Nev. Rev. Stat. § 616C.266

Current through 82nd (2023) Legislative Session Chapter 535 and 34th (2023) Special Session Chapter 1 and 35th (2023) Special Session Chapter 1
Section 616C.266 - Insurer entitled to reimbursement for payment of annual increase in compensation for permanent total disability; required proof of payment; duties of Administrator; appeal; assessments to reimburse insurers; reimbursement may be applied towards current or future assessment
1. An insurer, including an employer who provides accident benefits for injured employees pursuant to NRS 616C.265, who pays an annual increase in compensation for a permanent total disability to a claimant or a dependent of a claimant pursuant to subsection 2 of NRS 616C.473 is entitled to be reimbursed for the amount of that increase in accordance with this section if the insurer provides to the Administrator all of the following:
(a) The name of the claimant or dependent of a claimant to whom the insurer paid the increase in compensation.
(b) The claim number under which the compensation for a permanent total disability was paid to the claimant or dependent of a claimant.
(c) The date of the industrial injury or disablement from an occupational disease which resulted in the permanent total disability of the injured employee.
(d) The date on which the disability of the injured employee was determined or deemed to be total and permanent.
(e) The amount of the compensation for a permanent total disability to which the claimant or dependent of a claimant was entitled as of December 31, 2019.
(f) Proof of the insurer's payment of the increase in compensation for a permanent total disability.
(g) The amount of reimbursement requested by the insurer.
2. An insurer must provide the Administrator with the items required pursuant to subsection 1 not later than March 31 of each year to be eligible for reimbursement for payments of increases in compensation for permanent total disability which were made in the immediately preceding calendar year.
3. If an insurer complies with subsection 2, the Administrator shall:
(a) Not later than 60 days after the date on which the Administrator receives the information required by subsection 1, issue a written determination approving or rejecting the insurer's request for reimbursement.
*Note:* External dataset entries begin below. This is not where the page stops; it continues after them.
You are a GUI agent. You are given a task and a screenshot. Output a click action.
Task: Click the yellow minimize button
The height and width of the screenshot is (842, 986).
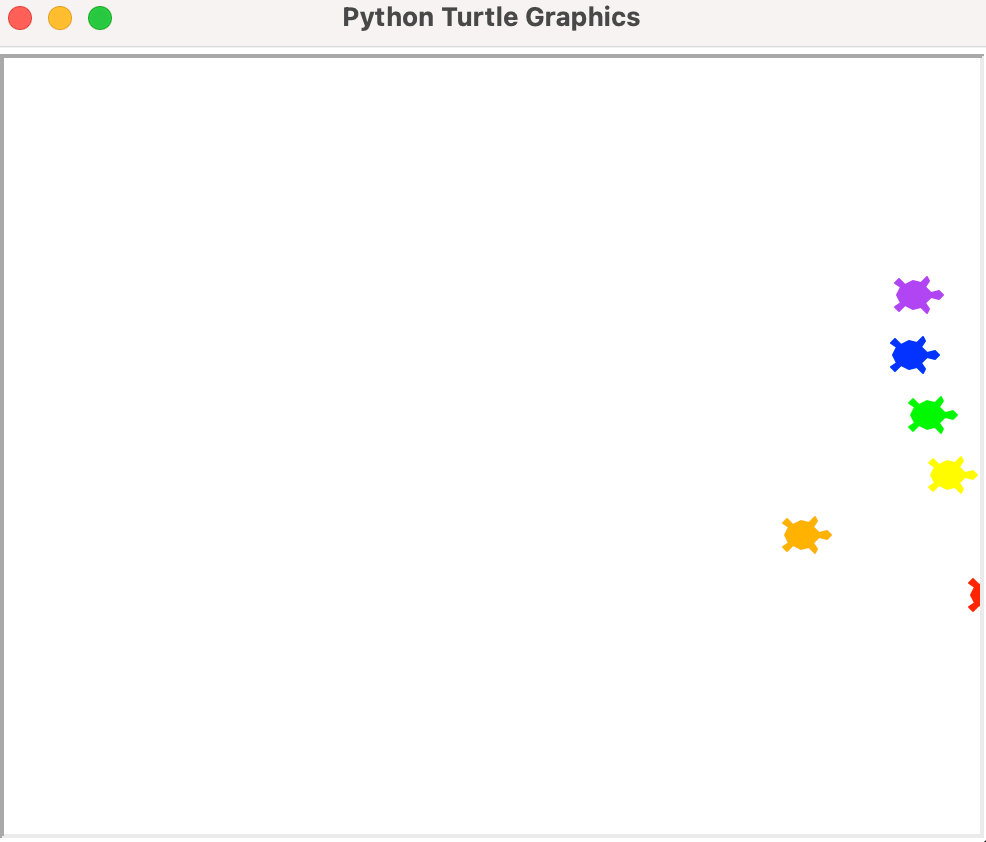[x=60, y=17]
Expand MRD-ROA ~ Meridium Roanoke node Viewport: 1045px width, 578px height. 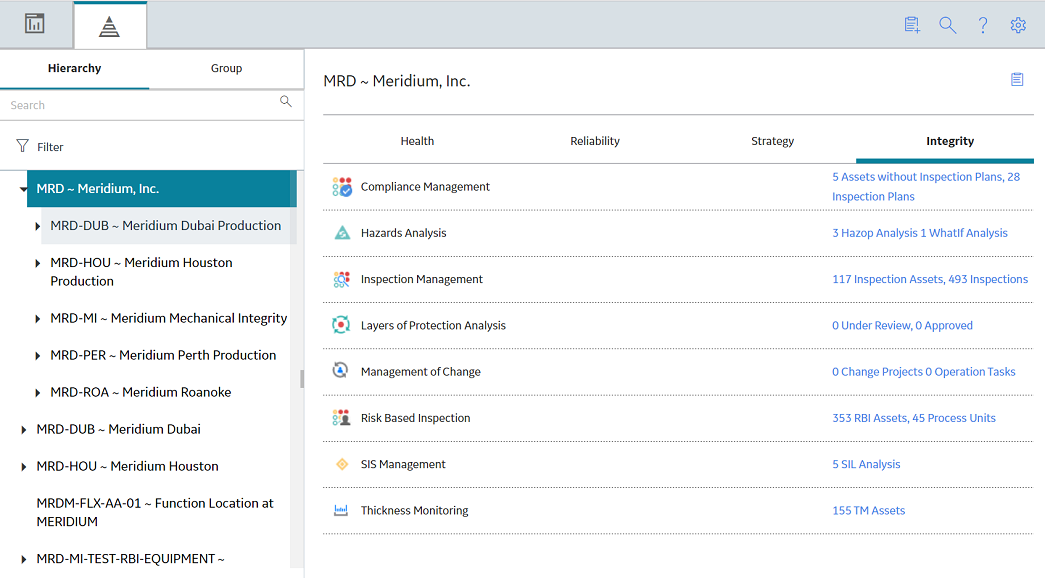coord(37,393)
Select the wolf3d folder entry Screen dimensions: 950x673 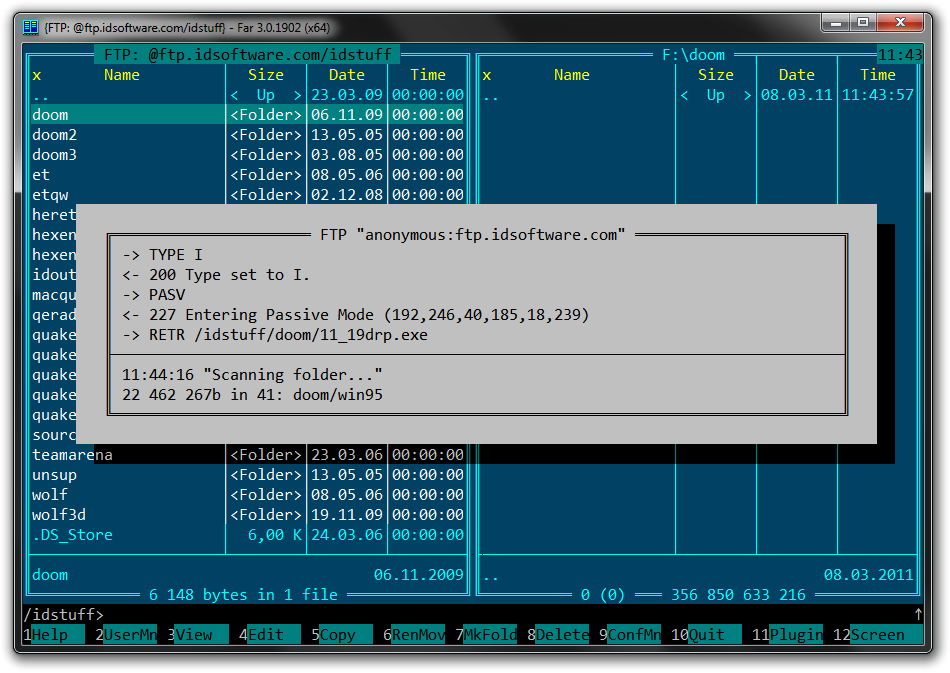(58, 515)
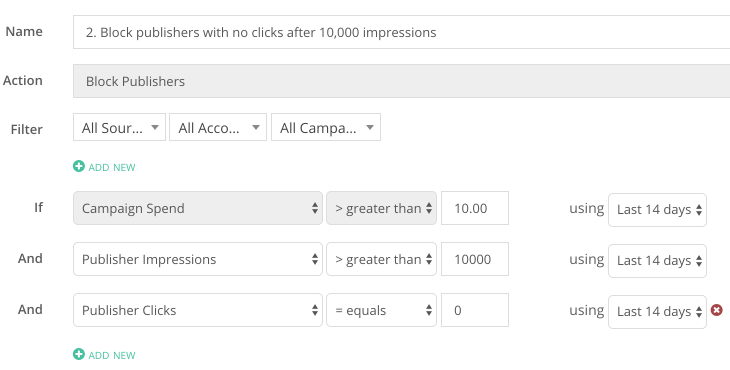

If the Administrator fails to issue the written determination within those 60 days, the request for reimbursement is deemed approved.
(b) Not later than July 1 of each year, provide the insurer with a detailed list of reimbursements approved or rejected by the Administrator.
4. A person who is aggrieved by a written determination of the Administrator pursuant to this section may appeal the determination by filing a request for a hearing before an appeals officer. The request must be filed not later than 30 days after the date on which the insurer receives notice of the Administrator's determination.
5. The Administrator shall, not later than May 31 of each year, mail to each insurer an invoice for any assessment levied by the Administrator pursuant to NRS 232.680 to be used to pay reimbursement pursuant to this section. Each insurer shall, not later than July 31 of each year, pay to the Department of Business and Industry the amount of the assessment.
6. The Administrator shall make every effort to collect from an insurer the amount of the assessment described in subsection 5. If the Administrator is not able to collect the amount of the assessment within 60 days after July 31, the Administrator shall notify the Commissioner that the insurer is delinquent. An insurer who fails or refuses to pay the amount of an assessment within 60 days after July 31 is, after notice and a hearing held pursuant to NRS 679B.310 to 679B.370, inclusive, subject to revocation of the insurer's certificate of authority to transact insurance in this State.
7. The Administrator shall, not later than December 31 of each year, reimburse each insurer that has paid an annual increase in compensation for a permanent total disability pursuant to subsection 1.
8. In an insurer fails to pay the amount of the assessment described in subsection 5, the Administrator shall apportion to the insurers that have paid the amount of the assessment an amount of reimbursement calculated in the same manner in which the Administrator determines the assessment rate applied to those insurers pursuant to NRS 232.680. Upon receipt of the amount of the assessment that is paid after July 31, the Administrator shall pay to each insurer, the remaining amount of reimbursement to which the insurer is entitled.
9. An insurer may elect to apply any approved reimbursement under this section towards any current or future assessment levied by the Administrator pursuant to NRS 232.680.

NRS 616C.266

Added to NRS by 2019, 3437; A 2023, 3624
Amended by 2023, Ch. 535,§13, eff. 1/1/2024.
Added by 2019, Ch. 549,§2.5, eff. 7/1/2019.